Abstract

S-type granites correspond to reworking of pre-existing continental material and form by partial melting of (meta)sediments. Early-to-mid Archaean S-type granites are rare and are more frequently found, usually as relatively small intrusions, during the Neoarchaean and the Archaean-Proterozoic transition. In the context of Archaean geology, their paucity is therefore significant, in that it matches the uncommon nature of processes during this period. In this study, we focus on the Late Mesoarchaean Willie pluton and Neoarchaean Lekkersmaak pluton, which crop out to the south of the Murchison Greenstone Belt in the Northern Kaapvaal Craton, South Africa.
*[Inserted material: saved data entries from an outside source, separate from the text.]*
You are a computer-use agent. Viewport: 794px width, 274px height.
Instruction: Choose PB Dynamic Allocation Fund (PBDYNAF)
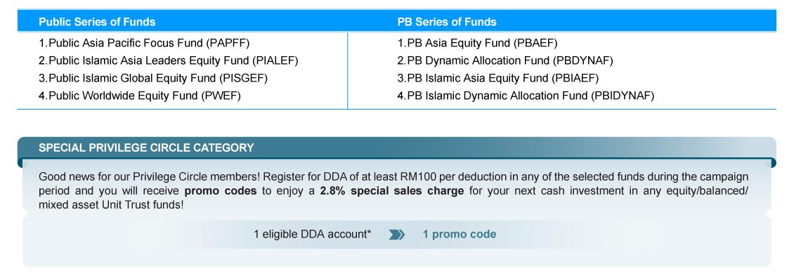pyautogui.click(x=505, y=61)
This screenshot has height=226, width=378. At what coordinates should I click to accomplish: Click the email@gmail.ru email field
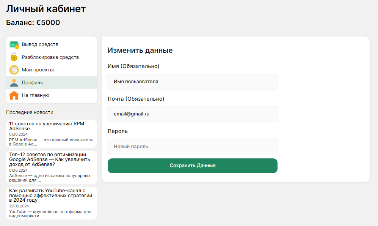point(193,114)
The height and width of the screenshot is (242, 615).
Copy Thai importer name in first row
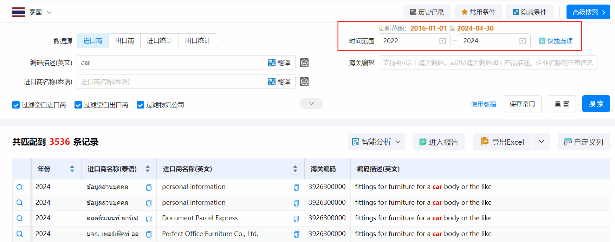(149, 188)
These intrusions represent the oldest S-type plutons known so far in the region. We constrain their petrogenesis by documenting their petrology, mineralogy (mineral composition), geochemistry (major and trace elements, Sr, Nd and O isotopes) and zircon U-Pb geochronology. The large Lekkersmaak and smaller Willie plutons represent two granites sharing many geochemical characteristics; they are both peraluminous, Ms-bearing S-type granites although they are more sodic and less potassic than typical S-type granites. The Willie granite was emplaced 2 816 ± 9 Ma ago while the Lekkersmaak yielded an emplacement age of 2 771 ± 2 Ma. Therefore, S-Type magmatism in the area occurred twice at 2.82 Ga and then 40 Myr later at 2.77 Ga, involving comparable immature metasedimentary sources and conditions of partial melting. Finally, a sample from the Lekkersmaak pluton devoid of S-type features as it is muscovite-free and aluminum poor was emplaced 2 734 ± 11 Ma ago. This confirms the episodic nature of magmatic activity south of the Murchison Greenstone Belt.